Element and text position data
··········

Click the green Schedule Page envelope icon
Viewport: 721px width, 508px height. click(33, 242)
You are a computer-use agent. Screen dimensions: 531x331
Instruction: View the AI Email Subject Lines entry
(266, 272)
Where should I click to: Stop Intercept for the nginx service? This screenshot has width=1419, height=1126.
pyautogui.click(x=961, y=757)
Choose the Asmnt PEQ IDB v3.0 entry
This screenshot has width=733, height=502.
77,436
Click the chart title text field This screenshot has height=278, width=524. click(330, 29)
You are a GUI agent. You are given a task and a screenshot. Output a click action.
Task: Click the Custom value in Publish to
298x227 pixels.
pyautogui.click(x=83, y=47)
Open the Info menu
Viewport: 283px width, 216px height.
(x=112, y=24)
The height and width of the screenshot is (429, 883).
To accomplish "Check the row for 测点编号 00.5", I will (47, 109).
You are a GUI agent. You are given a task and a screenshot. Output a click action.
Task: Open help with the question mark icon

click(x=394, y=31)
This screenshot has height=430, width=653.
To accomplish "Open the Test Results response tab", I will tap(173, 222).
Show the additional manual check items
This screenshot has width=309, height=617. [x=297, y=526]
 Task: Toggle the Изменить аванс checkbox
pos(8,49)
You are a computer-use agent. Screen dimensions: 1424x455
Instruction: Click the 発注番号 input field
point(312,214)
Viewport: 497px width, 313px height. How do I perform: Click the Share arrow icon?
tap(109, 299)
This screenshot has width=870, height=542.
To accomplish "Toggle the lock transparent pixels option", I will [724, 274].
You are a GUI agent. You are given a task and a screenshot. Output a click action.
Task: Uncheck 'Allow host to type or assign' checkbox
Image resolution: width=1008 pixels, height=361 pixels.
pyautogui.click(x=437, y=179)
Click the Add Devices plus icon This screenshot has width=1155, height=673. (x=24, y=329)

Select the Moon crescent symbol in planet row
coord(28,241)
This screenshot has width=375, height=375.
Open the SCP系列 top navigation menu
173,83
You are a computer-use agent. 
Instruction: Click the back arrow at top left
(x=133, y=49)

··········

#### Request:
Reproduce the material above word for word, every line of it.

#### Exercise result:
Click the green Schedule Page envelope icon
Viewport: 721px width, 508px height. click(33, 242)
You are a computer-use agent. Screen dimensions: 531x331
Instruction: View the AI Email Subject Lines entry
(266, 272)
Where should I click to: Stop Intercept for the nginx service? This screenshot has width=1419, height=1126.
pyautogui.click(x=961, y=757)
Choose the Asmnt PEQ IDB v3.0 entry
This screenshot has width=733, height=502.
77,436
Click the chart title text field This screenshot has height=278, width=524. click(330, 29)
You are a GUI agent. You are given a task and a screenshot. Output a click action.
Task: Click the Custom value in Publish to
298x227 pixels.
pyautogui.click(x=83, y=47)
Open the Info menu
Viewport: 283px width, 216px height.
(x=112, y=24)
The height and width of the screenshot is (429, 883).
To accomplish "Check the row for 测点编号 00.5", I will (47, 109).
You are a GUI agent. You are given a task and a screenshot. Output a click action.
Task: Open help with the question mark icon

click(x=394, y=31)
This screenshot has height=430, width=653.
To accomplish "Open the Test Results response tab", I will tap(173, 222).
Show the additional manual check items
This screenshot has width=309, height=617. [x=297, y=526]
 Task: Toggle the Изменить аванс checkbox
pos(8,49)
You are a computer-use agent. Screen dimensions: 1424x455
Instruction: Click the 発注番号 input field
point(312,214)
Viewport: 497px width, 313px height. How do I perform: Click the Share arrow icon?
tap(109, 299)
This screenshot has width=870, height=542.
To accomplish "Toggle the lock transparent pixels option", I will [724, 274].
You are a GUI agent. You are given a task and a screenshot. Output a click action.
Task: Uncheck 'Allow host to type or assign' checkbox
Image resolution: width=1008 pixels, height=361 pixels.
pyautogui.click(x=437, y=179)
Click the Add Devices plus icon This screenshot has width=1155, height=673. (x=24, y=329)

Select the Moon crescent symbol in planet row
coord(28,241)
This screenshot has width=375, height=375.
Open the SCP系列 top navigation menu
173,83
You are a computer-use agent. 
Instruction: Click the back arrow at top left
(x=133, y=49)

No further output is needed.